Kapolsek Taman Kompol Sudjut menguraikan kasus pengeroyokan sopir truk trailer bernopol L 8966 UJ ini bermula saat korban mengemudikan truk trailer bermuatan plat besi dari Perak Surabaya hendak menuju PT Java Pasific di Krian. Saat melintas di lokasi kejadian, ada rombongan para pemuda rekan tersangka. Selanjutnya salah satu tersangka memberhentikan laju truk korban. Kemudian mereka naik ke atas truk.

“Saat itu korban mengingatkan para pemuda itu agar tidak naik ke atas truk karena berbahaya muatan besi. Tapi setelah diperingatkan malah kabin truk korban di pukuli hingga korban turun membawa setang dongkrak untuk menakut-nakuti,” imbuhnya.

Korban dipukul dan dikeroyok para tersangka hingga korban terjatuh dan sempat diinjak-injak para tersangka. Kemudian korban berlari ke arah toko Indomart.  Selanjutnya salah satu tersangka melempari korban dengan pecahan keramik. Namun mengenai kaca pintu toko Indomart hingga pecah. “Kemudian para tersangkakabur ke arah Krian dengan naik kendaraan terbuka. Paska dilaporkan kami menangkap para tersangka itu,” tegasnya.
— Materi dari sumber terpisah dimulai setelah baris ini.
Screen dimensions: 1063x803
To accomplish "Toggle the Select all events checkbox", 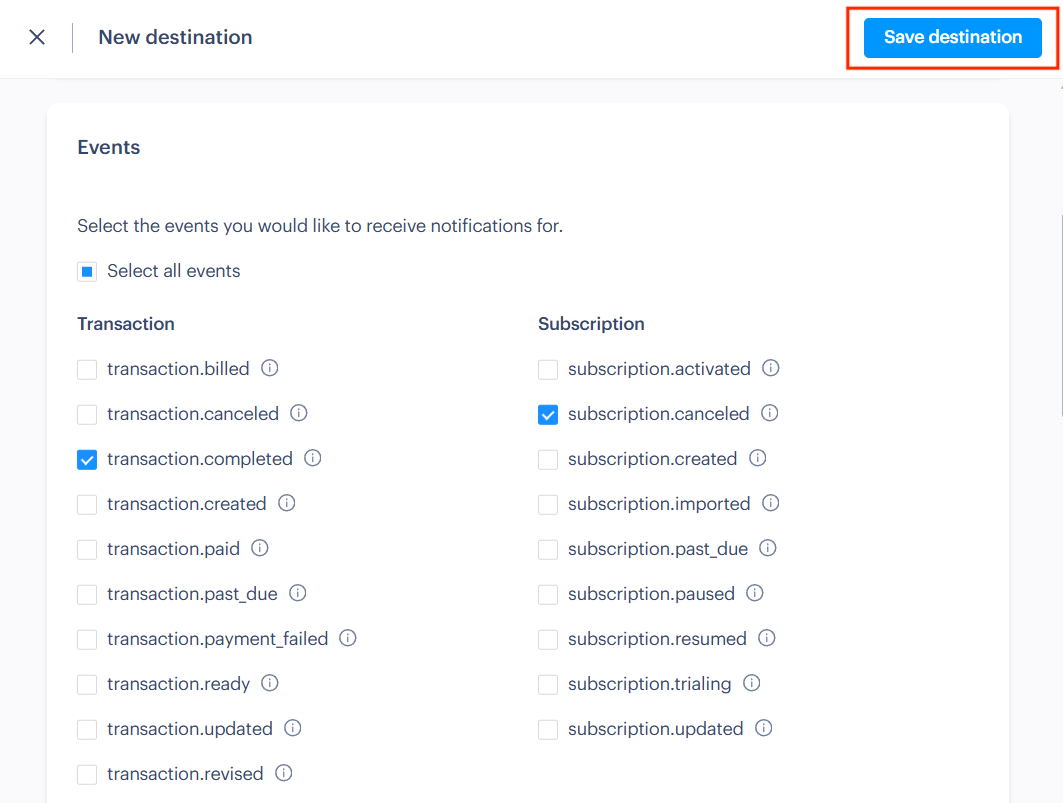I will [87, 271].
Sedangkan peran keempat tersangka, yakni tersangka M H (20) warga Desa Ngelom Kecamatan Taman yaitu berperan memukuli korban menggunakan tangan kosong mengepal berkali-kali di bagian kepala dan wajah hingga kepala korban mengalami luka memar dan bibir pecah. Selain itu, korban sempat lari terjatuh dan tubuh korban ditendang tersangka. Tersangka lain, E Y S (24) warga Bratang Binangun Gang III Kelurahan Barata Jaya Kecamatan Gubeng Surabaya. Tersangka berperan memukuli korban di bagian kepala menggunakan tangan kosong mengepal dan melempar korban dengan menggunakan pecahan keramik.

Sementara 2 tersangka lainnya, yakni Y A S (23) warga Desa Tawangsari Kecamatan Taman berperan mendorong korban dari belakang menggunakan tangan dan kemudian merampas setang dongkrak yang dibawa korban serta mengejar korban hingga terjatuh dan diinjak injak serta ditendang di bagian tubuh korban. Selain itu, tersangka B Y A (20) warga Desa Geluran Kecamatan Taman berperan mengejar korban dan memukul di bagian bahu kanan korban menggunakan tangan kosong mengepal.

“Para tersangka kami jerat pasal pengeroyokan dan penganiayaan. Paska kami periksa merek ditahan dan barang bukti yang kami amankan, pecahan kacah, pecahan tekel, dan hasil visum korban,” tegasnya.